How to have good ideas

What are the steps needed to come up with a single good idea?

We were hosting a group online brainstorming session the other day with a client. There were a lot of very clever, experienced professionals on the call from all parts of the world. The agenda was tight; lots to get through in the limited time available.

Part of the packed program was 40 minutes of brainstorming.

Having facilitated countless brainstorming sessions over the years, what experience has taught us is that great creativity and useful ideas don't often come from a miraculous, single moment of divine inspiration.

If you want to have good ideas, you need to generate a lot of ideas.

In achieving this, we have always found IDEOs simple guidelines for brainstorming very useful:

The most important of all of these is the need for quantity over quality.

And for this - we often offer the group a series of very tight time limits of just 90 seconds to jot down as many wild and audacious ideas as they can in the time allowed. (BTW- using a stopwatch to dramatically showcase the limited time allowed is also a great mechanism to inject some urgency into the process).

What's also extremely important is making sure that the group stays focused on the topic.

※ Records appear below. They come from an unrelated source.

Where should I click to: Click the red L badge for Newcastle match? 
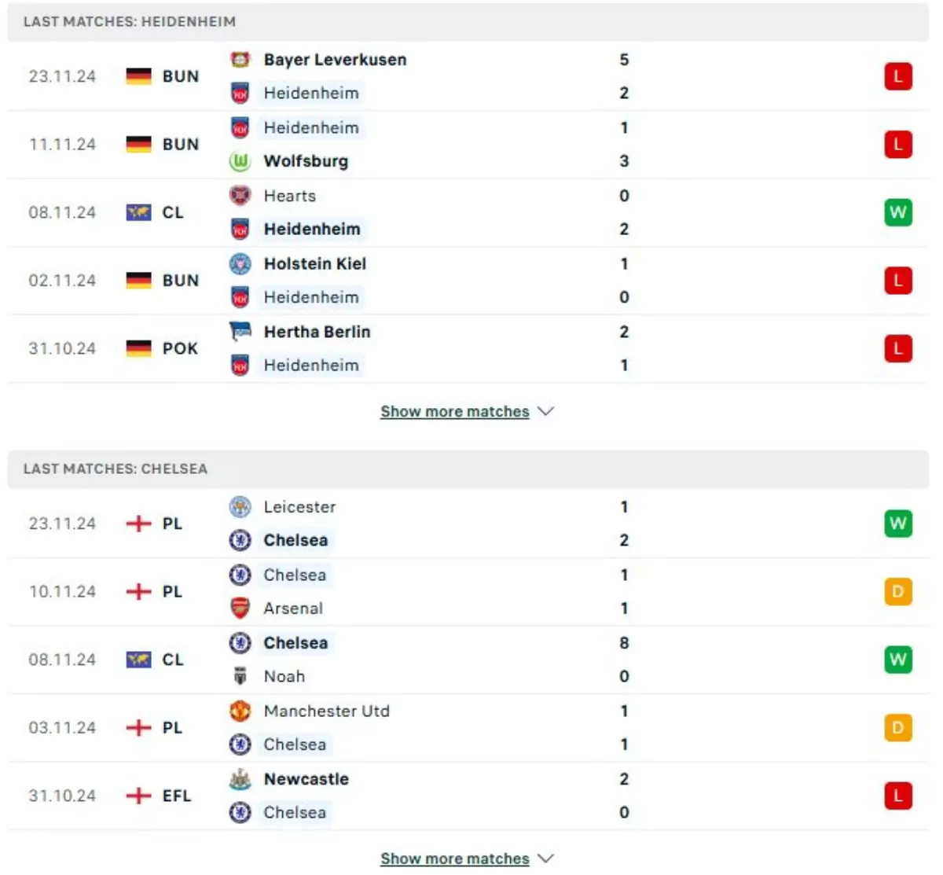coord(898,796)

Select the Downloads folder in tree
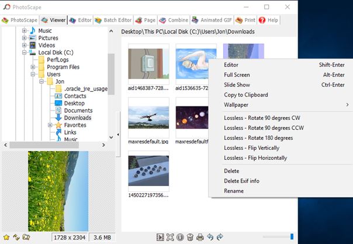(x=77, y=118)
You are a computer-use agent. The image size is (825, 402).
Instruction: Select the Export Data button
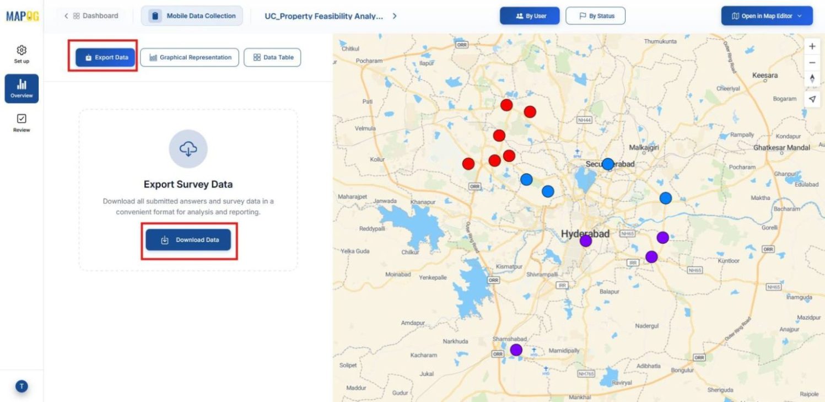(104, 57)
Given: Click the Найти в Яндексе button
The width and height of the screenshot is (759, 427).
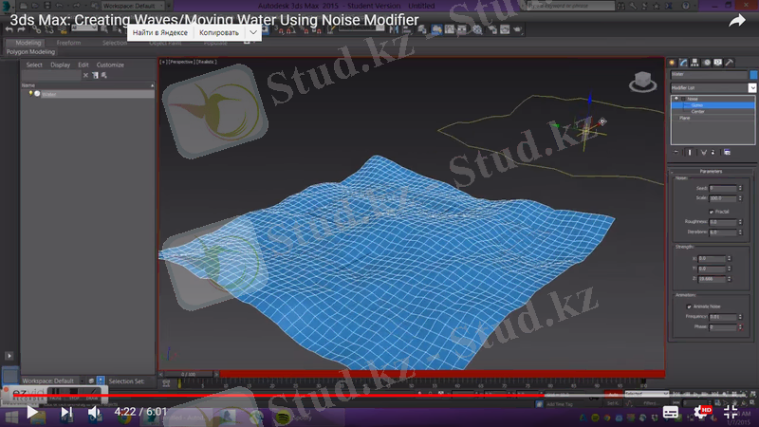Looking at the screenshot, I should coord(159,32).
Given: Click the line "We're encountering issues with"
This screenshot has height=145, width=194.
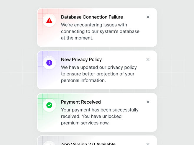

Staying focused also means that the topic needs to be clear and well-considered beforehand and of high enough value to get participants excited about exploring the various options available.

Ironically these guidelines actually free-up the thinking mechanism of the group rather than constraining it...when they are adhered to.

Brainstorming online, with a diverse group of participants, who don't know each other, and what to prove to everyone that they deserve to be on the call...is extremely challenging.

What tends to happen almost immediately is that you quickly go off topic, get lost in the detail and ideas are immediately judged for plausibility before they have even landed in the minds of the collective for further exploration.

The result is a trickle of ideas that just aren't broad enough to take to the next stage of exploration if the group is to successfully innovate.

Innovation is an extremely hungry consumer of divergent inspiration.

The beast needs to be fed a lot of raw material if you are to get anything useful out on the other side. This particular session was less than ideal and another workshop will need to be set up to have another bite at the cherry.

But that's sometimes how it goes. And that's also okay.

The process of innovation can be arduous, but setting up another ideas sprint is far better than going ahead to the next stage with a portfolio of concepts that simply isn't broad enough.

The old mantra holds weight always; if you want to have a good idea, you need to have a lot of ideas.

Even lots of silly ideas are far better than having just a few ideas.

Companies that enjoy the benefits of having a culture of innovation are those that are structured and organised around the enablement of a constant curiosity of the world around themselves. They endlessly expose their minds to new ideas and concepts and dedicate themselves to 'feeding the innovation monster' with it's staple diet of fresh thinking.

This is an ongoing process, but the more you do it, the better your measurable innovation outcomes will be.